§ **Directions for this task**
Output every line of the rows below as a JSON list of strings, one string per line, skipping blank lines and leaving the pictures out.

[Text and item location entries]
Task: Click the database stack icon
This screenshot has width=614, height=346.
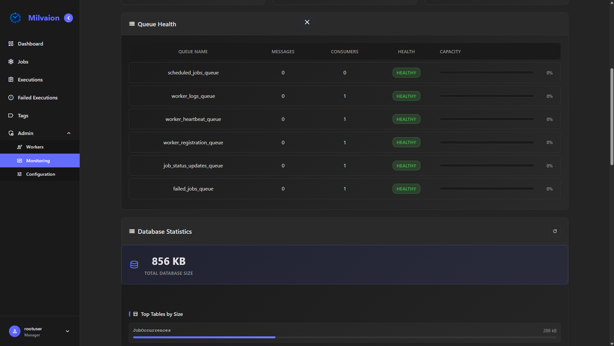Action: [134, 265]
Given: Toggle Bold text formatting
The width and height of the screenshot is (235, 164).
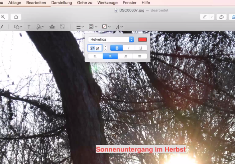Looking at the screenshot, I should [117, 48].
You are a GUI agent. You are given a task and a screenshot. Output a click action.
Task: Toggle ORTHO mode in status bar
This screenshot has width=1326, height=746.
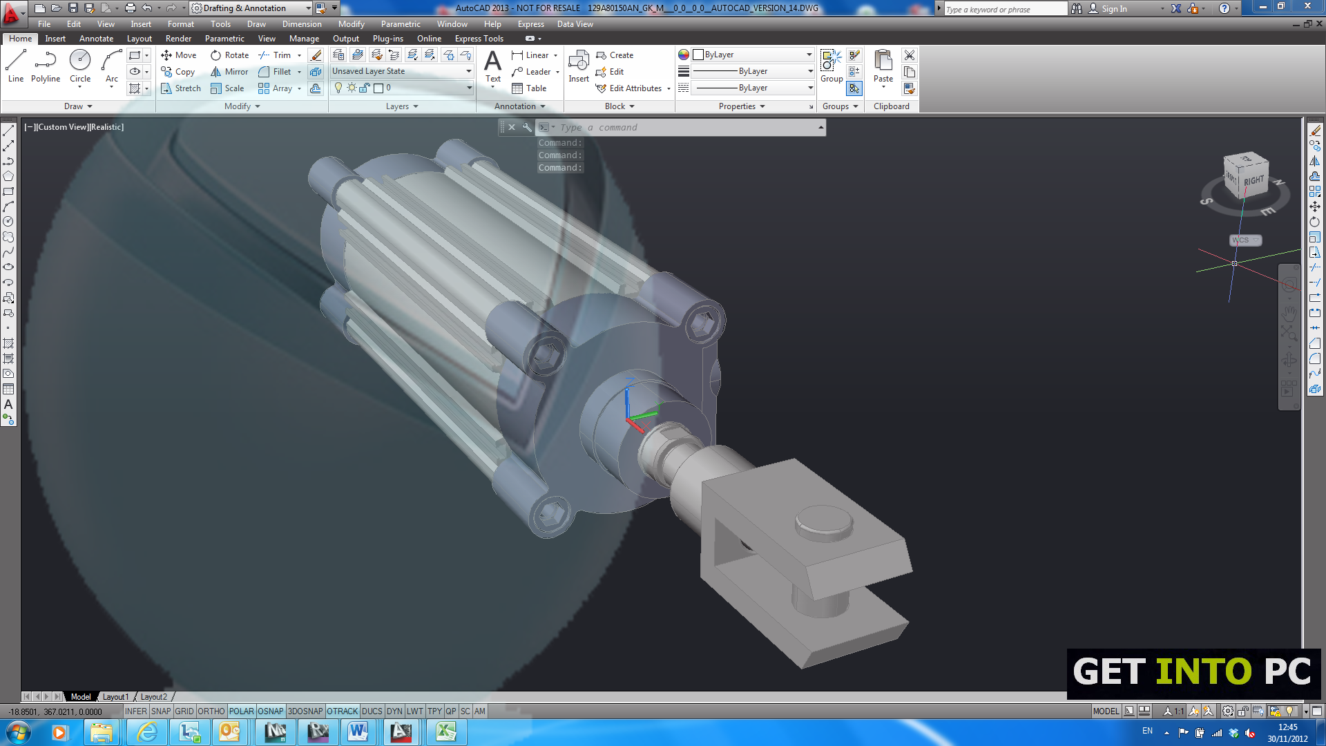[x=211, y=711]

§ **Response to this exercise**
[
  "Task: Click the database stack icon",
  "This screenshot has width=614, height=346.",
  "Action: [134, 265]",
  "Given: Toggle Bold text formatting",
  "The width and height of the screenshot is (235, 164).",
  "Looking at the screenshot, I should [117, 48].",
  "You are a GUI agent. You are given a task and a screenshot. Output a click action.",
  "Task: Toggle ORTHO mode in status bar",
  "This screenshot has width=1326, height=746.",
  "[x=211, y=711]"
]